The input:

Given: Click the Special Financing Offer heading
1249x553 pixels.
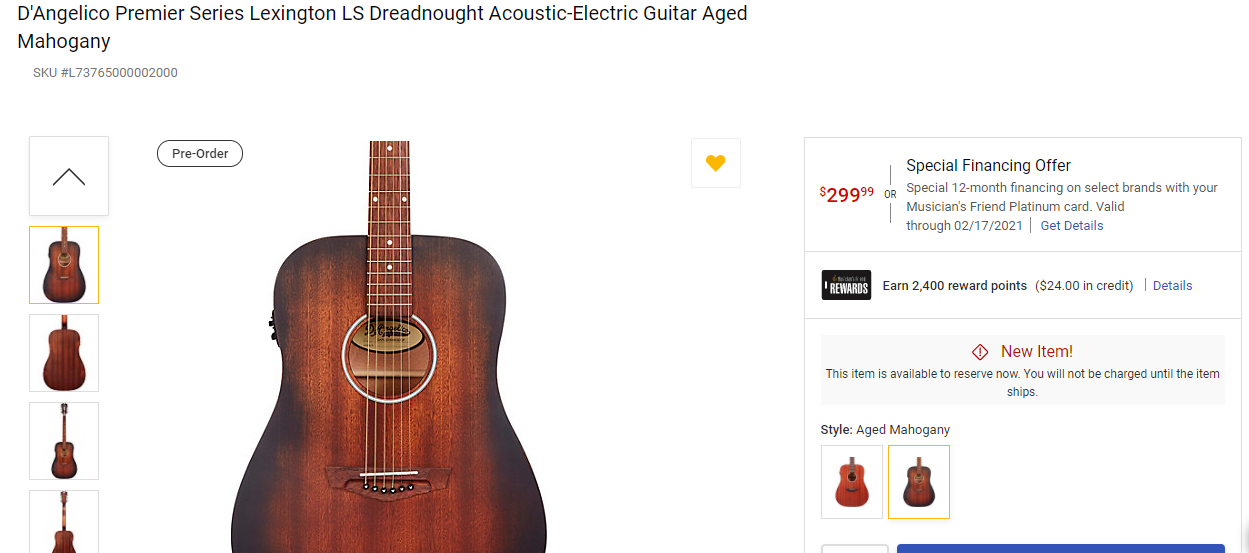Looking at the screenshot, I should [x=988, y=166].
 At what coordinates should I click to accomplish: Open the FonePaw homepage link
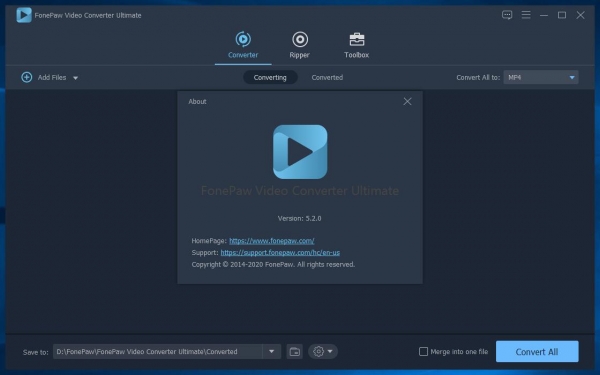click(x=272, y=241)
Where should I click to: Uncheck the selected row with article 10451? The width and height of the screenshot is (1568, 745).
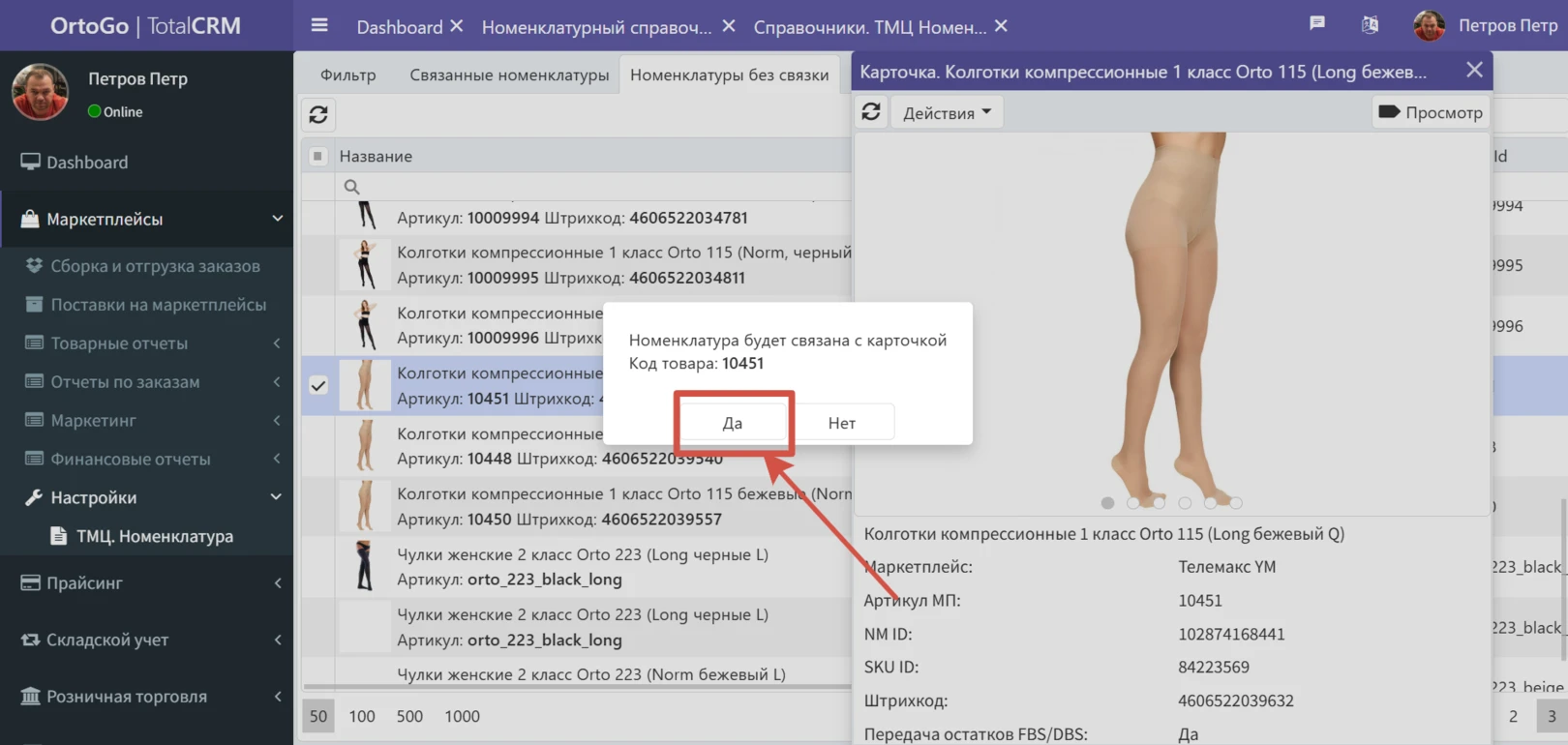[x=318, y=385]
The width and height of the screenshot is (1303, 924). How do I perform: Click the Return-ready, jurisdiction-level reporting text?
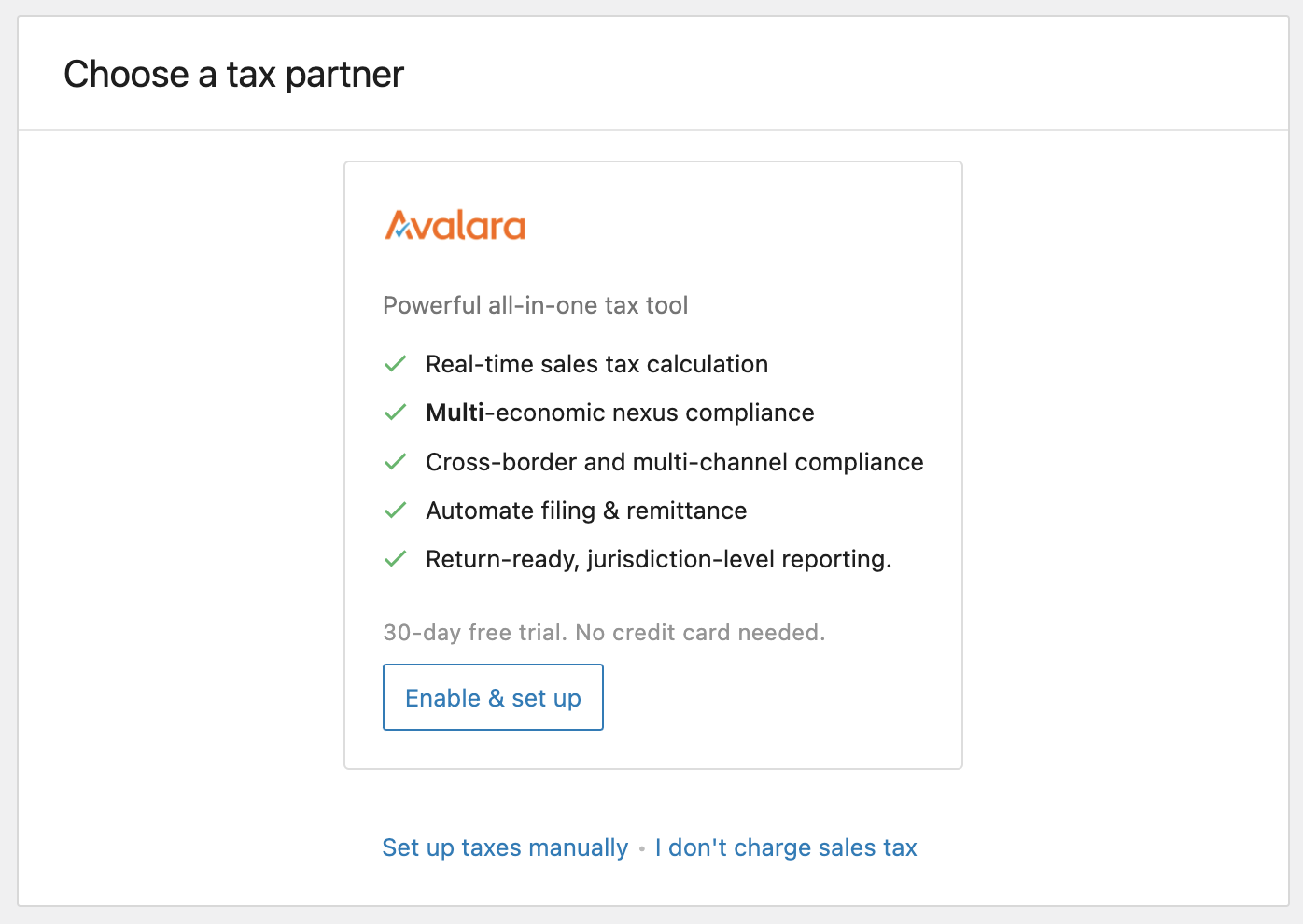[x=658, y=559]
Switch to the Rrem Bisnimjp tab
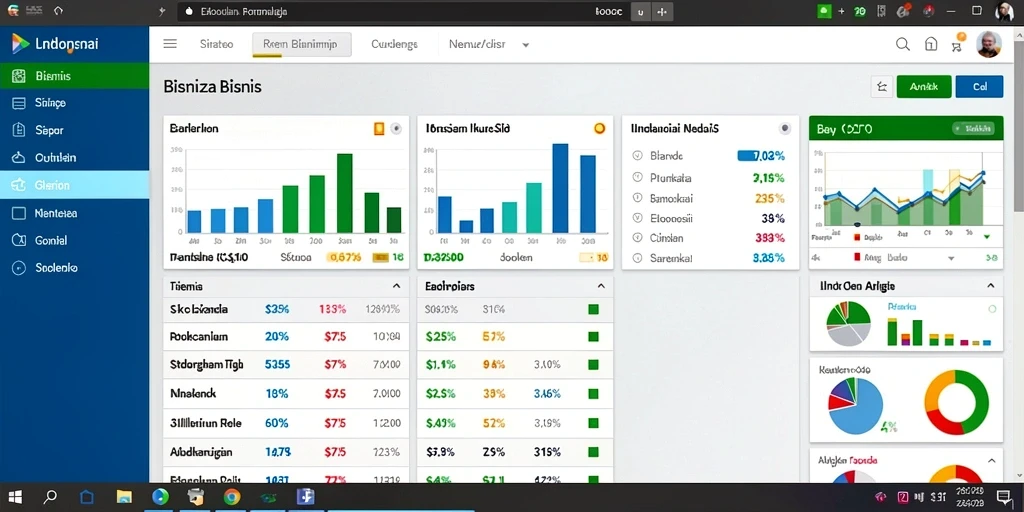The width and height of the screenshot is (1024, 512). tap(302, 44)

Instructions for the task: Repeat the whole of the material above exactly, but keep the pictures out.

Answer to this problem:
Given: Click the Special Financing Offer heading
1249x553 pixels.
Looking at the screenshot, I should [x=988, y=166].
 At what coordinates should I click to accomplish: Open the FonePaw homepage link
click(x=272, y=241)
Where should I click to: Uncheck the selected row with article 10451? The width and height of the screenshot is (1568, 745).
[x=318, y=385]
The width and height of the screenshot is (1303, 924). How do I perform: Click the Return-ready, jurisdiction-level reporting text?
[x=658, y=559]
Switch to the Rrem Bisnimjp tab
The width and height of the screenshot is (1024, 512). tap(302, 44)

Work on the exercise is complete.